ON THE ORIGIN OF SPECIES by Charles B. Darwin
(1859)  Banned from Trinity College in Cambridge, England. 
(1925)  Tennessee passed a law prohibiting teachers from teaching the theory of evolution in state supported schools.  John T. Scopes, a science teacher in Dayton, volunteered to be the test case for Tennessee’s anti-evolution law.  The Scopes’s “monkey trial,” eventually was thrown out on a technicality.
(1935)  Banned in Yugoslavia.
(1937)  Banned in Greece.
(1925)  Tennessee passed a law prohibiting teachers from teaching the theory of evolution in state supported schools. 
(1980)  Arkansas and Louisiana state boards of education required teaching both creationism and evolution in public schools.  These laws were ruled unconstitutional in 1987 by the U.S. Supreme Court in Edwards v. Aguillard.

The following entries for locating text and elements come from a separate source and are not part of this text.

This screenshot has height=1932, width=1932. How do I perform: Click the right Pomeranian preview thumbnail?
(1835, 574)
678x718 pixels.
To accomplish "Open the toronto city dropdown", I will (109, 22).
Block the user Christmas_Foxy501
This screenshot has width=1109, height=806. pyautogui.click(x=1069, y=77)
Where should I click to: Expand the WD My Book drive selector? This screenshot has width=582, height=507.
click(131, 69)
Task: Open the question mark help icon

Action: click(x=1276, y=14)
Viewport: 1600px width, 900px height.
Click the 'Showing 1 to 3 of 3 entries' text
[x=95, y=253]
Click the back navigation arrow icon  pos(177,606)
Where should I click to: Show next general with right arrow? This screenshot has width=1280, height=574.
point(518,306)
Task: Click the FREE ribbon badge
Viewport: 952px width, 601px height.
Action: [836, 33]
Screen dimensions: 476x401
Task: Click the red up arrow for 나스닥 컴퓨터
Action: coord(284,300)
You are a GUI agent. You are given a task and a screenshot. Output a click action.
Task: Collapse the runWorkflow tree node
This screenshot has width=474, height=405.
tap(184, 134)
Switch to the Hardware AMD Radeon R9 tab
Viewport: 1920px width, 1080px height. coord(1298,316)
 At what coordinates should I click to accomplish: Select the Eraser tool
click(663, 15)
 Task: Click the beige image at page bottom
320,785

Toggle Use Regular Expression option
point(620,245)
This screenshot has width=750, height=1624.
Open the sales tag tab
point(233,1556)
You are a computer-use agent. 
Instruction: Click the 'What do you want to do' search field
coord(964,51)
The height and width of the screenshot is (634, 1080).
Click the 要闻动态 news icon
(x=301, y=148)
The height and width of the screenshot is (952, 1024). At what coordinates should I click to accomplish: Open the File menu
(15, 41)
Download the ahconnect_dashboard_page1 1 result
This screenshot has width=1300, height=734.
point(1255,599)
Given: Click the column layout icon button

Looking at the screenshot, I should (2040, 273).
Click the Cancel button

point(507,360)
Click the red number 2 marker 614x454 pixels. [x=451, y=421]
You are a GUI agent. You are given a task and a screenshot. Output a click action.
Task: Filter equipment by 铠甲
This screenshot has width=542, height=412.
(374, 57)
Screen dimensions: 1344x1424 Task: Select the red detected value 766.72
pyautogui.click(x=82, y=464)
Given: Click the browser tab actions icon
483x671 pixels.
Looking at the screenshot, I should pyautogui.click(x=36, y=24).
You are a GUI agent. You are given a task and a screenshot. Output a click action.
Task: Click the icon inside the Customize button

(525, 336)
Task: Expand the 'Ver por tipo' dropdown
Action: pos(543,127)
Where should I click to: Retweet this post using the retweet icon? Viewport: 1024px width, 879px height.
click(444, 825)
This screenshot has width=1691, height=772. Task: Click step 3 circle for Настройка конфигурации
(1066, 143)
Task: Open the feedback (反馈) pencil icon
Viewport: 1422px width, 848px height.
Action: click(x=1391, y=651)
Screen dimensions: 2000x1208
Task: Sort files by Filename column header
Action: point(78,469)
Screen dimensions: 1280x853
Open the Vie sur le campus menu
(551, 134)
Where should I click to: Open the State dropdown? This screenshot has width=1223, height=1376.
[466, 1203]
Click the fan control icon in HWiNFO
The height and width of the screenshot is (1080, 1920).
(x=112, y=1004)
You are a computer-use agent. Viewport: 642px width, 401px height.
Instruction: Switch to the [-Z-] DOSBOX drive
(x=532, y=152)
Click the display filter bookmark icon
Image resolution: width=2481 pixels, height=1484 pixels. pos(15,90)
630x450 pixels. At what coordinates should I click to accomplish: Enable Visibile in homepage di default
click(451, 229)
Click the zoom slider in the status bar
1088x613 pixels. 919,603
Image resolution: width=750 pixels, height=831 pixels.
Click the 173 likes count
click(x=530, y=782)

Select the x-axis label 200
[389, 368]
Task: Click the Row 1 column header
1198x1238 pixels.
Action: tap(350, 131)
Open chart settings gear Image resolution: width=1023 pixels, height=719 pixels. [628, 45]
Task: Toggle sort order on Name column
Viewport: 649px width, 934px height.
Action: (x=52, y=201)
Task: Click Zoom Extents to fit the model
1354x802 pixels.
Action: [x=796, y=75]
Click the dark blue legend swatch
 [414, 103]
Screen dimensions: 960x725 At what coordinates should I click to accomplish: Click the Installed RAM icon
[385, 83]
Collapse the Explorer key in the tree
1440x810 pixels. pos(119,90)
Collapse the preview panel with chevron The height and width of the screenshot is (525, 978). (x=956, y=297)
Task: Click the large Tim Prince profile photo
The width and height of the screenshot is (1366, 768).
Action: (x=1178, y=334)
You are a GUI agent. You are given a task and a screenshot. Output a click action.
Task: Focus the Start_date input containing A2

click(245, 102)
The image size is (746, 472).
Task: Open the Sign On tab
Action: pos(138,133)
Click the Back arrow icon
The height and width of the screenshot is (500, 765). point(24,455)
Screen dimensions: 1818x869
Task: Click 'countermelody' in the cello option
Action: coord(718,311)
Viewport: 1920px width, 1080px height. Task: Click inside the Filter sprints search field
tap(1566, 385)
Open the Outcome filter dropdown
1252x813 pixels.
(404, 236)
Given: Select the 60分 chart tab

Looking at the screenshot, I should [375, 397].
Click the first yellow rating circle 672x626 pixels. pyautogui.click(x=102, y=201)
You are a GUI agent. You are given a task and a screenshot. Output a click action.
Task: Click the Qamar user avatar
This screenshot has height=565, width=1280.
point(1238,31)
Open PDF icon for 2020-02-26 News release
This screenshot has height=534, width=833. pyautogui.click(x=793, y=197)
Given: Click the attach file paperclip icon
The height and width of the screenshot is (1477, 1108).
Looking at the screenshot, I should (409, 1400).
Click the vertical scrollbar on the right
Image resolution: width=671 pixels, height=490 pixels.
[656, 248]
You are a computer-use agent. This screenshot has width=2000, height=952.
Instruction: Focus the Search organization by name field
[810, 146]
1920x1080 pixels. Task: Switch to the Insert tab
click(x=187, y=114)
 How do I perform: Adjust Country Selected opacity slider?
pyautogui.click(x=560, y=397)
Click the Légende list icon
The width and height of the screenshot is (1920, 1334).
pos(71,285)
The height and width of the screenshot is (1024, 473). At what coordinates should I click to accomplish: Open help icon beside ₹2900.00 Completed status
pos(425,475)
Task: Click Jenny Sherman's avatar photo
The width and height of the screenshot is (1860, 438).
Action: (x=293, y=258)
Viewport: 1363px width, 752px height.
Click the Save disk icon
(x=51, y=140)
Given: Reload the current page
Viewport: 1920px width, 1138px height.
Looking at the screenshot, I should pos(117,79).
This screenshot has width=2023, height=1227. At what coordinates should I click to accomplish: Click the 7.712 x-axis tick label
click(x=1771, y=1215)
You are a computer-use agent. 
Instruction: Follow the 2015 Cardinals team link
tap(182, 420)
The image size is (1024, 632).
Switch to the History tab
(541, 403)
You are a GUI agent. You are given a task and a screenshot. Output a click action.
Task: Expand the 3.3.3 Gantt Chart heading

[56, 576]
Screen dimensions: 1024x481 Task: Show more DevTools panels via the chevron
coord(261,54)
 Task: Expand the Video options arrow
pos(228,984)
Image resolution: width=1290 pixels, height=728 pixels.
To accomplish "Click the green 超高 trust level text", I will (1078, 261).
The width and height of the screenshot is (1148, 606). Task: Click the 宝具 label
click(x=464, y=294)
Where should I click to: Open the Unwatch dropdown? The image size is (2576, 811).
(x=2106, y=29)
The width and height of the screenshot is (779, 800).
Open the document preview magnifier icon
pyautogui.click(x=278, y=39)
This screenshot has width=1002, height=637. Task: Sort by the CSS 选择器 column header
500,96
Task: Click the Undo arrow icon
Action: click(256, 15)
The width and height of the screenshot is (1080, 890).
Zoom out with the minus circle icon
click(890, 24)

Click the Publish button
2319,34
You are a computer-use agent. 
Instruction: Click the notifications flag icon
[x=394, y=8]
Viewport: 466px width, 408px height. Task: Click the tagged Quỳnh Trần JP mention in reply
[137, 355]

OUR FAMILY TREE: AN EVOLUTION STORY by Lisa W. Peters
(2006) Retained in the Seaman Unified School Disrtict 345 (Kansas) elementary school library.  Objections were raised because the book is about the scientific theory of evolution.

POPULATION, EVOLUTION AND BIRTH CONTROL by Garrett Hardin
(1977) The Brighton School Board (Michigan) voted to remove all sex education books from the high school library.
 

Source used: Doyle, Robert P. Banned Books : Challenging Our Freedom to Read. Chicago, Ill.: American Library Association, 2010.